§ Data for processing:
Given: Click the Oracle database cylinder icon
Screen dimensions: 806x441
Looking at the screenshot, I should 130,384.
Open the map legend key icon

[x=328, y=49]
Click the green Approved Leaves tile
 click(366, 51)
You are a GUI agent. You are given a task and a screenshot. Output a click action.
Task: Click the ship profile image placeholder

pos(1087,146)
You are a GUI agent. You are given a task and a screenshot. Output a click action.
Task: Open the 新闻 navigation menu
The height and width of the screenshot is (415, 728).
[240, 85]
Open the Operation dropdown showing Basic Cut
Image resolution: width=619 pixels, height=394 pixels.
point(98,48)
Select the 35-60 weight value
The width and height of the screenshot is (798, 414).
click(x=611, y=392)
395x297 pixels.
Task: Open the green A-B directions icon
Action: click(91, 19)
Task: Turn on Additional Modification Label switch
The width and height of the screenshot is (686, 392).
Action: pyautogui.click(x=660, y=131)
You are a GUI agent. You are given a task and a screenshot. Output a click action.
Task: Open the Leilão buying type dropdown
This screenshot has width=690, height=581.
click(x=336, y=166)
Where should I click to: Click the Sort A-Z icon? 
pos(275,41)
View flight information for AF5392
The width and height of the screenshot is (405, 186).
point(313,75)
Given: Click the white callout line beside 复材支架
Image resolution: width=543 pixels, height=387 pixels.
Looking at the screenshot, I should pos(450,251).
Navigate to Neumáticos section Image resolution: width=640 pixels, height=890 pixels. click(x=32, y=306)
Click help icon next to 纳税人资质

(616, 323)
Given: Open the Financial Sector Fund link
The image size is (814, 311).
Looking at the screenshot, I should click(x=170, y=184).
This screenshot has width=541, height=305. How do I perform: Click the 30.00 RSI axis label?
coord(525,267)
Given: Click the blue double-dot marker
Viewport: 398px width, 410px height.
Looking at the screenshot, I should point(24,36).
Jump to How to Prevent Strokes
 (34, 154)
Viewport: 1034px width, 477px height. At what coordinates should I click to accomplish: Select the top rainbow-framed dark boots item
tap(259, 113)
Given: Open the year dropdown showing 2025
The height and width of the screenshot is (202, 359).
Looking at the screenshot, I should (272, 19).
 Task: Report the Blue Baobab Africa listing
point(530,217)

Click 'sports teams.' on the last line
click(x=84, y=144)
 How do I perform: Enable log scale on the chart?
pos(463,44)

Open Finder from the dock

§ Work required:
Retype the items from the line that contains "View flight information for AF5392" through the line that contains "Looking at the screenshot, I should click(x=170, y=184).", keeping every character as it appears.

§ The result:
View flight information for AF5392
The width and height of the screenshot is (405, 186).
point(313,75)
Given: Click the white callout line beside 复材支架
Image resolution: width=543 pixels, height=387 pixels.
Looking at the screenshot, I should pos(450,251).
Navigate to Neumáticos section Image resolution: width=640 pixels, height=890 pixels. click(x=32, y=306)
Click help icon next to 纳税人资质

(616, 323)
Given: Open the Financial Sector Fund link
The image size is (814, 311).
Looking at the screenshot, I should click(x=170, y=184).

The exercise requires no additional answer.